McCain's foreign policy uis absolutely horrifying: a continuance of the Bush doctrine of so-called pre-emptive war as well as an immediate desire to go to war with Iran, all of which would further isolate the United States on the global stage as it's called. Obama's foreign policy, while retaining the basic underlying principles - the right to US imperial hegemony - is far more "realist," pragmatic and multilateral (as Obama's impressive speech in Berlin gave glimpse to).
You are right in observing and critiquing the McCarthyite smears and racist hysteria now being waged and fomented by the McCain campaign. Even more horrifying than Palin's desire to legislate hate and discrimination into the constitution is the additional fact that she accepts Cheney's treacherous and false belief that the Vice President is "in charge" of the Senate and that she "can really get in there with the senators and make a lot of good policy changes..."; such as legislating hate and descrimination.
Clearly Palin hasn't yet taken even a passing glance at the constitution, wherein it explicitly states that the VP only has anything to do with the senate int he particular and unusual instance of a tie vote, period.
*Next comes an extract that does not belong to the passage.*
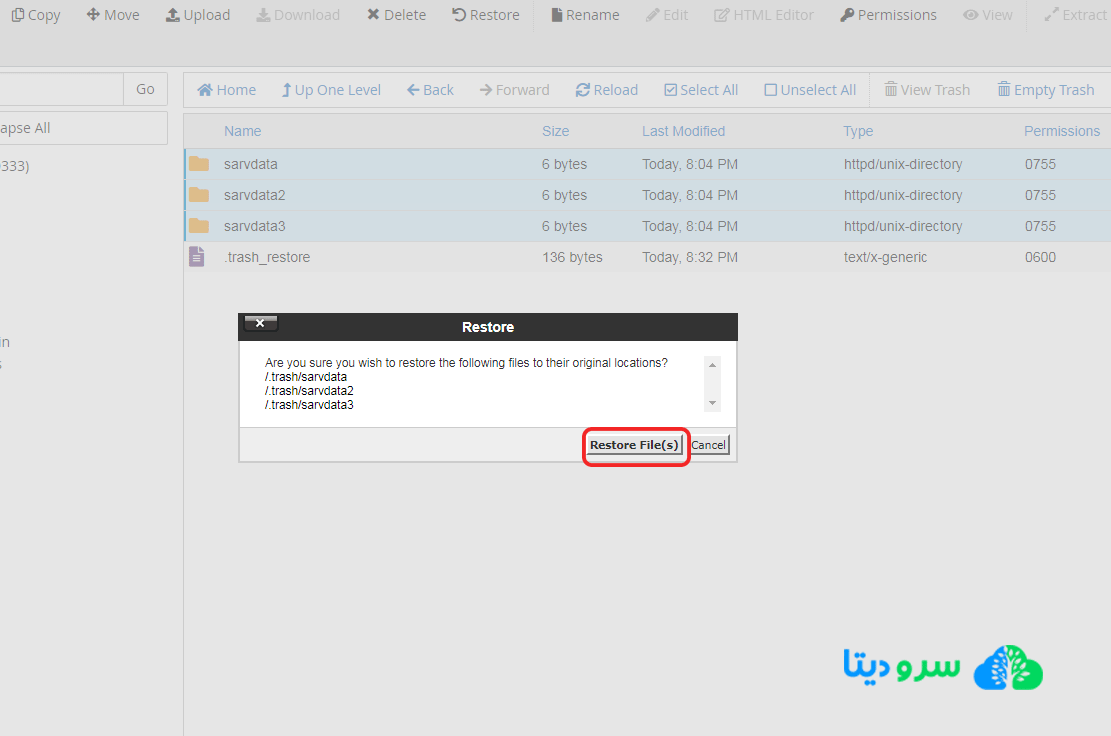This screenshot has width=1111, height=736.
Task: Go to the Home directory
Action: click(227, 90)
McCain-Palin here represent not only hate and discrimination in the most base fashion, but even more, an extreme perversion of the constitution and an utter destruction of the separation of powers: a McCain-Palin campaign is far more dangerous than one could would otherwise imagine, as unbelievable as that may seem.
Great post. You presented a clear comparison between the two campaigns on a number of issues and helped show that, no matter who or what you are - Jewish, moderate, liberal, conservative, whatever - an Obama administration would better serve your needs and interests, as well as others, far better than a McCain administration ever would.
Oh, I'm so glad you mentioned Palin's Cheney-esque interpretation of what the role of vice president entails.
McCain and Palin are sooooo scary to me, and even though it's looking like it will be an Obama landslide, I'm still super-nervous.
Eli,
Thank you very much for apologizing and for admitting your incorrect statement regarding Palin and Jews for Jesus. I appreciate your honesty and willingness to make this correction.